Beginning with Diocletian (245-313) this patriarchal tyranny began to abate. Christian influences did much to end these practices.17 By 374 infanticide and exposure of children became a capital offense.18 But the dire prerogatives of the Roman father persisted well into the sixth century when children continued to be abandoned,19 sold as slaves,20 or exploited for a lucrative deformity.21 Certainly it was enough of a problem for Justinian to reiterate the death penalty for the exposure of children. He also found it necessary to prevent the enslavement of any child rescued from abandonment and exposure.22 The condemnation of these practices by the Councils of Lerida (546), Toledo (589), and Trulla (629)23 indicates the persistence of this appalling abuse imposed upon children. Undoubtedly, the desperate and terrible conditions inflicted on Italy during the Gothic Wars only exacerbated the tendency to abandon, expose, or kill infants to ease the struggle for survival.
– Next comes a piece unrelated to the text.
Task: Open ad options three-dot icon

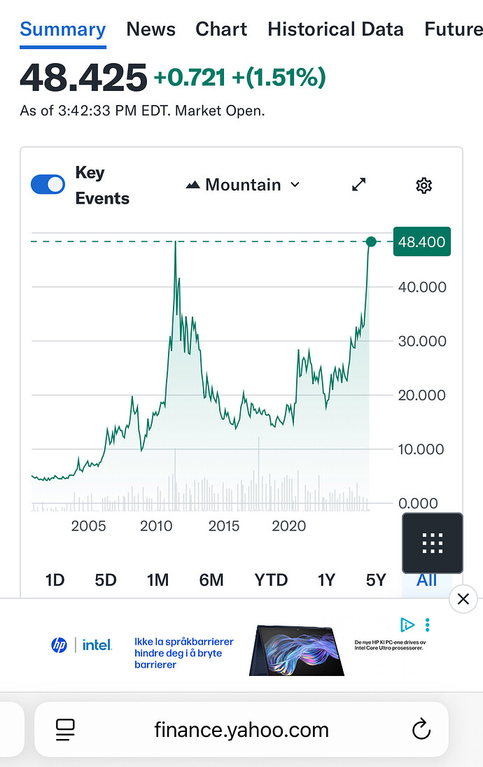Action: (428, 624)
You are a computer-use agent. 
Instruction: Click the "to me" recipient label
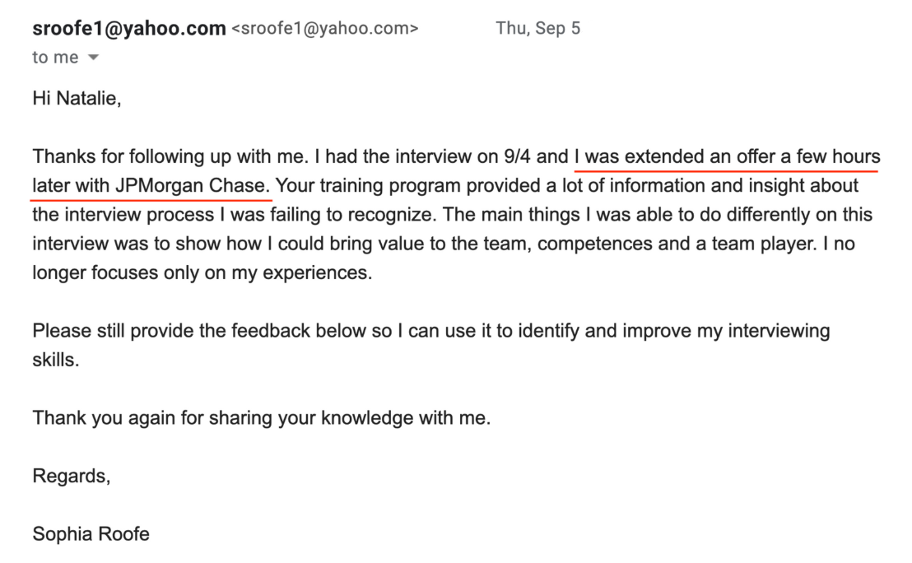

Although we know almost nothing of Gregory's childhood, the attitudes he developed and articulated are so distinctive that they imply a childhood that was dominated by a harsh, punishing, unpredictable father-figure that is consistent with similar traits in Roman fathers generally.

In 573 Gregory, in his early thirties, was the Prefect of Rome. This made him the main official responsible for the civil affairs of the city. This was obviously a position of much power and prestige. But he resigned this post to enter a monastery and humble himself by becoming a common Benedictine monk. Since his father was dead,24 he was able to turn the family home in Rome into a monastery dedicated to St. Andrew. The family Sicilian estates were similarly converted to monastic property.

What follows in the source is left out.